:: TASK TO CARRY OUT ::
Copy the entries below word for word, but omit any pictures they contain.

[Pixel coordinate grounding data]

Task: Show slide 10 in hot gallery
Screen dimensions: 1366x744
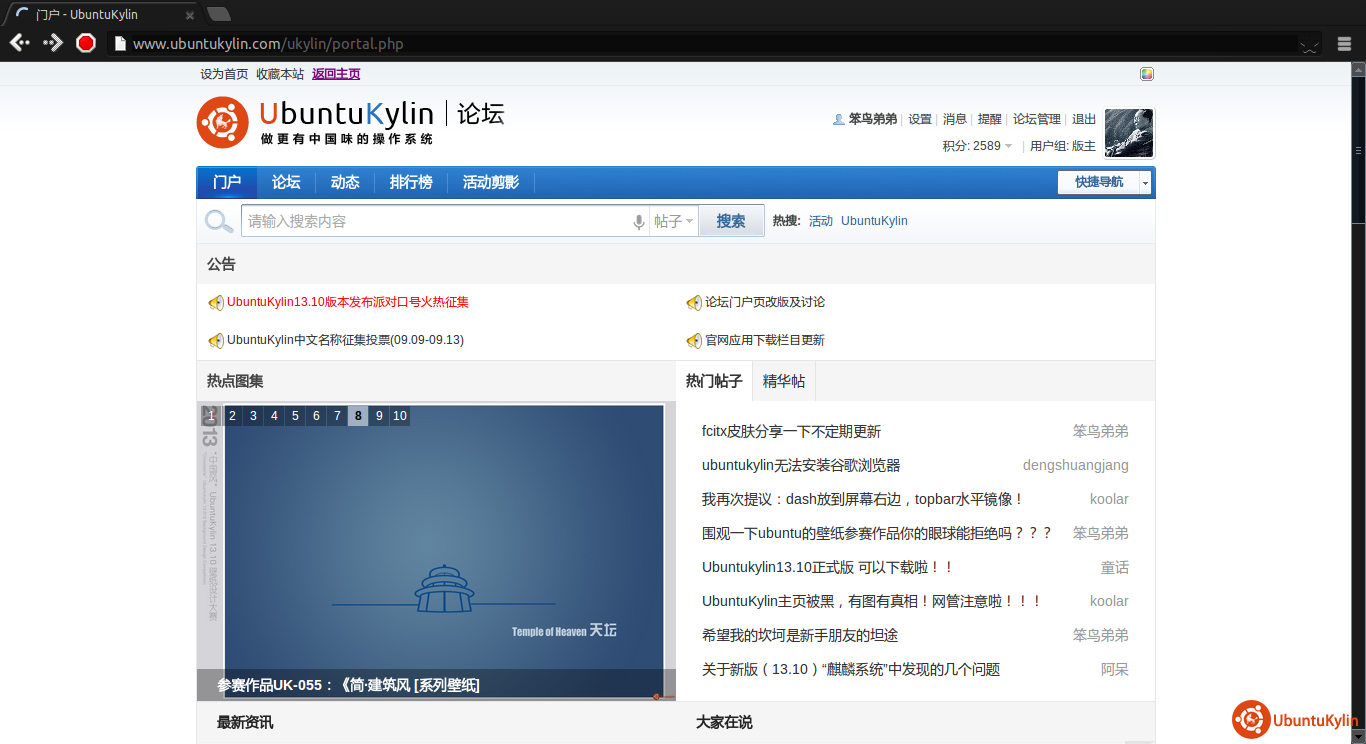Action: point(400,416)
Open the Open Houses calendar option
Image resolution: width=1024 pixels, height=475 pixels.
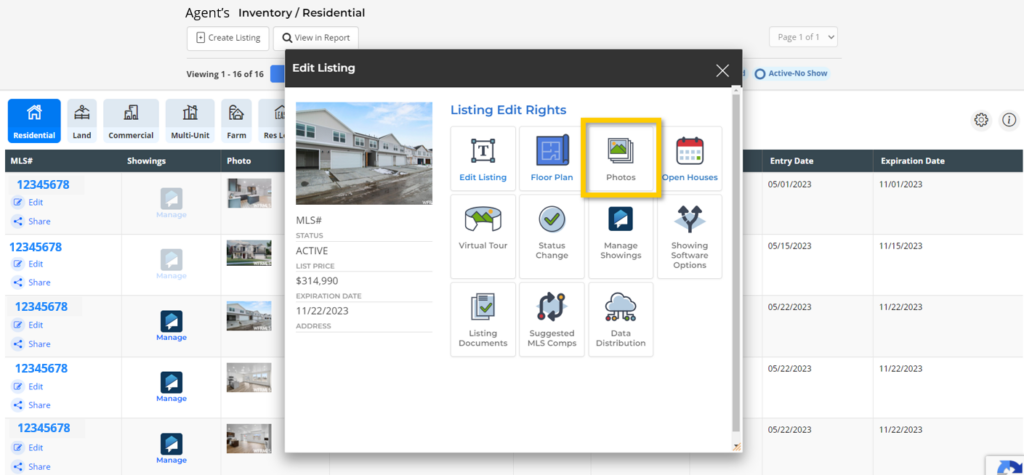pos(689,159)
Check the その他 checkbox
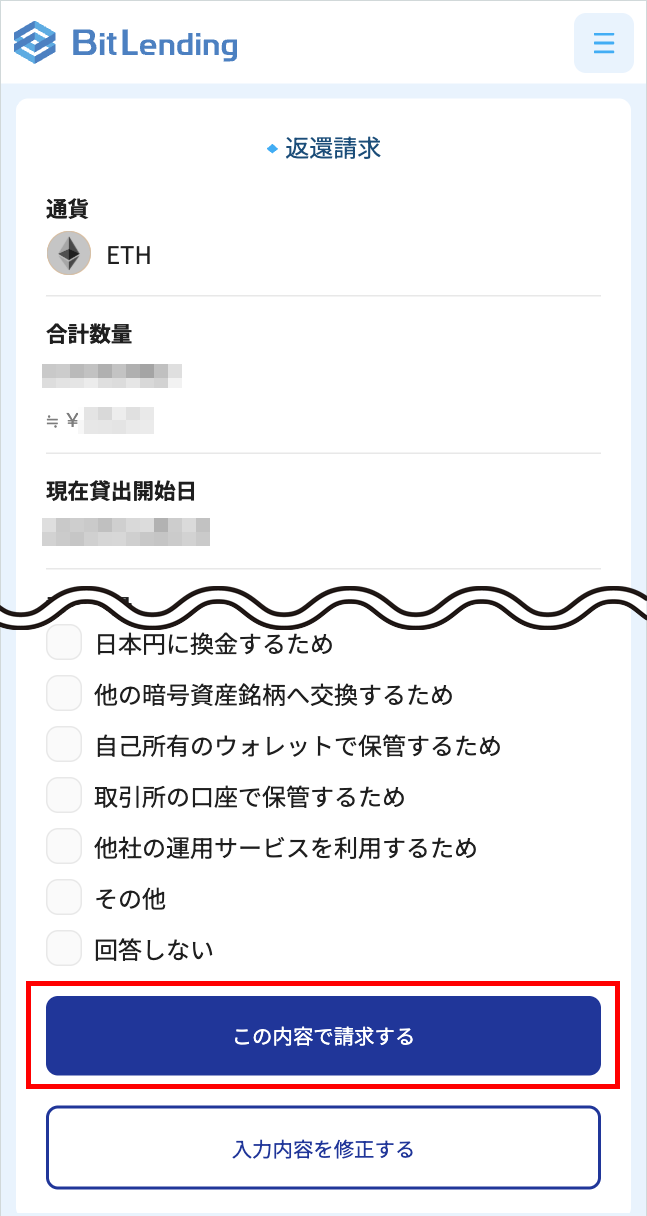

:: WRITTEN RESPONSE ::
Task: Show slide 10 in hot gallery
Screen dimensions: 1366x744
Action: point(400,416)
Open the Open Houses calendar option
Image resolution: width=1024 pixels, height=475 pixels.
pos(689,159)
Check the その他 checkbox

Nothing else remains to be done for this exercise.